This is an R notebook that contains the code I used in the Randomization and sample size post in my series on Causal inference in ecology.

First, we set the default parameters for the simulation: the allele frequency at the locus influencing yield (p), the mean yield for high and low genotypes (hi, lo: high is dominant to low), the standard deviation of yield around the mean (sd), the number of simulations at each of the sample sizes (n_sim, and the P-value threshold for statistical significance (thresh).

## allele frequency
##
p <- sqrt(0.5)
## yield
##
hi <- 1.0
lo <- 0.5
## standard deviation
##
sd <- 0.1
## number of simulations at each sample size
##
n_sim <- 10000
## P-value threshold for significance
##
thresh <- 0.05

The we define the functions simulate() and report() that perform the simulation for one sample size and report the results, respectively.

simulate <- function(n_sim, n, p, hi, lo, sd, thresh) {
  hi_freq <- p^2 + 2*p*(1.0-p)
  lo_ct <- 0
  hi_ct <- 0
  ## n_hi is the total number of high-yield plants to be sampled across
  ## the two treatments
  ##
  ## 2*n because the sample size in each treatment is n
  ##
  n_hi <- rbinom(n_sim, 2*n, hi_freq)
  for (i in 1:n_sim) {
    ## select high-yield plants for high-N treatment
    ##
    n_hi_in_hi_N <- rhyper(1, n_hi[i], 2*n-n_hi[i], n)
    ## high-yield plants in low-N treatment is simply the number left
    ## out of n_hi
    ##
    n_hi_in_lo_N <- n_hi[i] - n_hi_in_hi_N
    ## low-yield plants in high-N
    ##
    n_lo_in_hi_N <- n - n_hi_in_hi_N
    ## low-yield plants in low-N
    ##
    n_lo_in_lo_N <- n - n_hi_in_lo_N
    hi_n <- c(rnorm(n_hi_in_hi_N, hi, sd),
              rnorm(n_lo_in_hi_N, lo, sd))
    lo_n <- c(rnorm(n_hi_in_lo_N, hi, sd),
              rnorm(n_lo_in_lo_N, lo, sd))
    test <- t.test(hi_n, lo_n)
    if ((test$statistic < 0.0) && (test$p.value < thresh)) {
      lo_ct <- lo_ct + 1
    } else if ((test$statistic > 0.0) && (test$p.value < thresh)) {
      hi_ct <- hi_ct + 1
    }
  }
  return(list(n=n,
              lo_ct=lo_ct,
              hi_ct=hi_ct))
}
report <- function(result, n_sim) {
  cat("Sample size: ", result$n, "\n",
      "         lo: ", result$lo_ct, "\n",
      "         hi: ", result$hi_ct, "\n",
      "    neither: ", n_sim - result$lo_ct - result$hi_ct, "\n")
}

With those in place, we’re ready to run the simulations and report the results. Notice that I’ve hardcoded small, medium, and large as 5, 10, and 20 (the second argument in the call to simulate).

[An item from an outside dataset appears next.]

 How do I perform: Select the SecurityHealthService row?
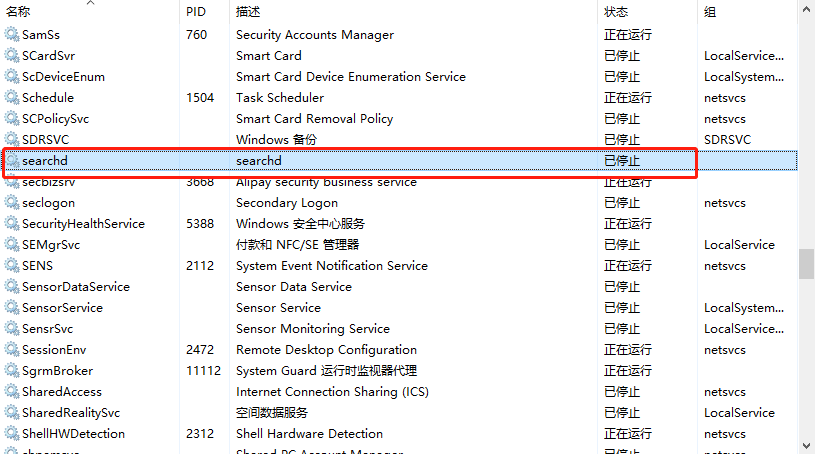(83, 224)
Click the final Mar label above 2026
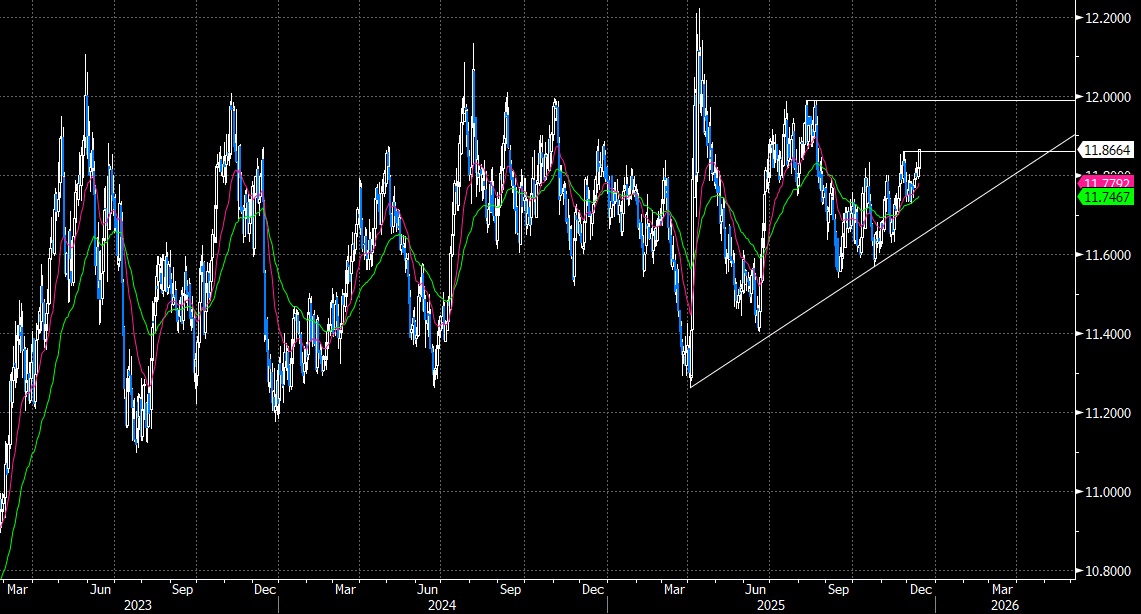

small <- simulate(n_sim, 5, p, hi, lo, sd, thresh)
medium <- simulate(n_sim, 10, p, hi, lo, sd, thresh)
large <- simulate(n_sim, 20, p, hi, lo, sd, thresh)
report(small, n_sim)
Sample size:  5 
          lo:  141 
          hi:  135 
     neither:  9724 
report(medium, n_sim)
Sample size:  10 
          lo:  177 
          hi:  195 
     neither:  9628 
report(large, n_sim)
Sample size:  20 
          lo:  211 
          hi:  220 
     neither:  9569 

I produced the webpage you see here simply by selecting “Run->Restart R and Run All Chunks”.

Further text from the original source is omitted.